Ein Gen, zwei auffallend unterschiedliche Netzhauterkrankungen

Es war bereits bekannt, dass EFEMP1 die Doyne-Waben-Retinopathie/Malattia Leventinese verursacht. Das ist eine seltene vererbte Netzhauterkrankung, die historisch mit dem Leventina-Tal in der Schweiz in Verbindung gebracht wird. Die etablierte Form der Malattia Leventinese wird jedoch durch eine andere EFEMP1-Variante, dem p.Arg345Trp, verursacht. Auch betrifft sie in erster Linie die zentrale Netzhaut. Die neu charakterisierte Variante p.Arg140Trp zeigt sich dagegen vorwiegend in der peripheren Netzhaut. Die Makula hingegen bleibt relativ intakt. Die Studie zeigt somit, dass verschiedene Varianten innerhalb desselben Gens zu auffallend unterschiedlichen Mustern der Netzhauterkrankung führen können.

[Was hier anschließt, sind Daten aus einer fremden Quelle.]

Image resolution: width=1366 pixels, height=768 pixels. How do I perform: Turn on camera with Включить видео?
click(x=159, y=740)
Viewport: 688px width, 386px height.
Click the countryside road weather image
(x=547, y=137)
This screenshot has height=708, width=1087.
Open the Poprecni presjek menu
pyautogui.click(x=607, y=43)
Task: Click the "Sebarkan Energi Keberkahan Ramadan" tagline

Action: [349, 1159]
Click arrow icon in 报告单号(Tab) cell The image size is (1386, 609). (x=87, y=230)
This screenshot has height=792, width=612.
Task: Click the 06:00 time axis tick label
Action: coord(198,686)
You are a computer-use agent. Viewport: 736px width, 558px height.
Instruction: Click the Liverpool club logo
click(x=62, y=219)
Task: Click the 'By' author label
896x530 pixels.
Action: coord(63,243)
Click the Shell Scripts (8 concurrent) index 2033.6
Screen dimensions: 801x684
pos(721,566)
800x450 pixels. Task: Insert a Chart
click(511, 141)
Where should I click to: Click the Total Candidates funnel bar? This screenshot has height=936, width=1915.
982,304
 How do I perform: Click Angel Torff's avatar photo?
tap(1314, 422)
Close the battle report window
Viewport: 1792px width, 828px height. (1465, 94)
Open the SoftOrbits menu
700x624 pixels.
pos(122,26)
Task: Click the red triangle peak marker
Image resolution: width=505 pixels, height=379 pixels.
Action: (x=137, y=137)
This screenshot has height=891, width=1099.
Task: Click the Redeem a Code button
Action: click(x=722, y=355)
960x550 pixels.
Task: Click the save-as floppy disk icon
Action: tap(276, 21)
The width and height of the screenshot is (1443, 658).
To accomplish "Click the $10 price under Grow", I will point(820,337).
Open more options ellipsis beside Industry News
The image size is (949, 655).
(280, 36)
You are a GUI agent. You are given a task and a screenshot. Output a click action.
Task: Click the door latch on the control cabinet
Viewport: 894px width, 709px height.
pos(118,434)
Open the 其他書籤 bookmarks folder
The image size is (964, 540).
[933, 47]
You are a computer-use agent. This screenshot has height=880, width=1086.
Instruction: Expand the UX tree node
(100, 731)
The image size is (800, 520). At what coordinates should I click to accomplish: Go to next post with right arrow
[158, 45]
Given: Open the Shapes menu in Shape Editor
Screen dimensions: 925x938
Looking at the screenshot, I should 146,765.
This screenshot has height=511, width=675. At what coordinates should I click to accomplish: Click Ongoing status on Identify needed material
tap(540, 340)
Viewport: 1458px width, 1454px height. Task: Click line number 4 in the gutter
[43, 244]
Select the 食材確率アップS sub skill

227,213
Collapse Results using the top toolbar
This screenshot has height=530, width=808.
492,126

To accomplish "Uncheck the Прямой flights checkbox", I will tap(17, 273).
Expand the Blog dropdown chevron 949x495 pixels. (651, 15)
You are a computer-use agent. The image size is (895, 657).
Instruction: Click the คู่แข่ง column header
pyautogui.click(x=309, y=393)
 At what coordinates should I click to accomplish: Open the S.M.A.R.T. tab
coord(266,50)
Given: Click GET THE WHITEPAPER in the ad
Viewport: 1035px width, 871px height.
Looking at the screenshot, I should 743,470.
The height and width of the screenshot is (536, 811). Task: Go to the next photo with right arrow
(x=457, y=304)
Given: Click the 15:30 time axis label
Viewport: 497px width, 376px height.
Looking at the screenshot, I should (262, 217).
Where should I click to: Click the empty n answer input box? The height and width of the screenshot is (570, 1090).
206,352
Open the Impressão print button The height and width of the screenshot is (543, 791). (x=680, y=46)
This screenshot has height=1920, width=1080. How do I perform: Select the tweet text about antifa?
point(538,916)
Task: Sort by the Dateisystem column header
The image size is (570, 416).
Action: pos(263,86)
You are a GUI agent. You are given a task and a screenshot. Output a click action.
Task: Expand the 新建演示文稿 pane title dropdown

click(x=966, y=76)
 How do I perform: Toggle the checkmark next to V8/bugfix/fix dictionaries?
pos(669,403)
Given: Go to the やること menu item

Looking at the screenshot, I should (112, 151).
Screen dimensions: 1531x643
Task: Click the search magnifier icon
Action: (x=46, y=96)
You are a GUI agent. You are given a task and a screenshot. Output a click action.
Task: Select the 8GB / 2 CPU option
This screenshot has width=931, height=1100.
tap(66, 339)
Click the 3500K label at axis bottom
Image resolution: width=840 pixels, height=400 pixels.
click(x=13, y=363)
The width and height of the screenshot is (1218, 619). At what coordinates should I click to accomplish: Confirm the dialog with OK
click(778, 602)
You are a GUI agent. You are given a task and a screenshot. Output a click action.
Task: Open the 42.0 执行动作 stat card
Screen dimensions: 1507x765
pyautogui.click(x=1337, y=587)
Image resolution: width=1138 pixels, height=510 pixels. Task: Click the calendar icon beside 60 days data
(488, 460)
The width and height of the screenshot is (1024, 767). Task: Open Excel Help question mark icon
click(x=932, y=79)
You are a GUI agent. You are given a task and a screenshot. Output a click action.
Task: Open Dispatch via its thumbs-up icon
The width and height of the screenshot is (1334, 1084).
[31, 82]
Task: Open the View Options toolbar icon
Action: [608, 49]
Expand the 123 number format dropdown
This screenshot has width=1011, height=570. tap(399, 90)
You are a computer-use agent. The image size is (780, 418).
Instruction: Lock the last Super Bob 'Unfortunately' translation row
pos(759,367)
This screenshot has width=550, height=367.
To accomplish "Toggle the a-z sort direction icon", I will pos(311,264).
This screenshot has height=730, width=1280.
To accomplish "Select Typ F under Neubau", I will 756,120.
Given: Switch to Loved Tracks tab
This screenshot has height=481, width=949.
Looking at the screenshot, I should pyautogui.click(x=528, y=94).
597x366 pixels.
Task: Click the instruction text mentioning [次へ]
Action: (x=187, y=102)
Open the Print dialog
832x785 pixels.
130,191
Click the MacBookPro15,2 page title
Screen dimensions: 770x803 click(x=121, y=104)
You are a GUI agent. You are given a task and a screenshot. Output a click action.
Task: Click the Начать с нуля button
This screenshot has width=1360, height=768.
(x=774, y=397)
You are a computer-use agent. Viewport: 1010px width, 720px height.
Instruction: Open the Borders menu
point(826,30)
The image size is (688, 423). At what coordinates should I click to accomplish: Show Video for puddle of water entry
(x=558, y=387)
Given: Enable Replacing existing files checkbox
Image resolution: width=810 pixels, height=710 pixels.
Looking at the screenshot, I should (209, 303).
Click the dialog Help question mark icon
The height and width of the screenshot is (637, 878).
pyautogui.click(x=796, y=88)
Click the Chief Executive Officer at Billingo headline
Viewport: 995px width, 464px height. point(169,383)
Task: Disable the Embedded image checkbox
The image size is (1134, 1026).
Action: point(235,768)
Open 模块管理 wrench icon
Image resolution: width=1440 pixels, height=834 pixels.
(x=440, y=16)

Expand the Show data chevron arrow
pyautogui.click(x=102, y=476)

„Bisher wurde EFEMP1 stark mit einem sehr charakteristischen Phänotyp der zentralen Netzhaut in Verbindung gebracht. Wir zeigen nun, dass eine andere Variante im selben Gen eine grundlegend andere Erkrankung hervorrufen kann, mit einem im Wesentlichen entgegengesetzten Krankheitsbild“, so Co-Korrespondenzautor Maximilian Pfau vom UKB, der auch an der Universität Bonn forscht. „Die neu beschriebene Erkrankung weist Ähnlichkeiten mit anderen seltenen erblichen Augenerkrankungen wie der gyraten Atrophie, der Choroideremie, der ausgedehnten Makulaatrophie mit Pseudodrusen und der diffus-trickling-artigen geografischen Atrophie auf, insbesondere in fortgeschrittenen Stadien. Die EFEMP1 p.Arg140Trp-assoziierte Erkrankung könnte daher die Ursache für Augenleiden sein, deren zugrundeliegende genetische Ursache bislang ungeklärt blieb.“

Die Forschenden weisen darauf hin, dass die vorliegende Studie nur drei nicht miteinander verwandte Familien umfasst. Es seien weitere größere Studien erforderlich, um das gesamte klinische Spektrum, den Krankheitsverlauf und die Häufigkeit der neu definierten Erkrankung zu ermitteln sowie mögliche therapeutische Strategien zu bewerten.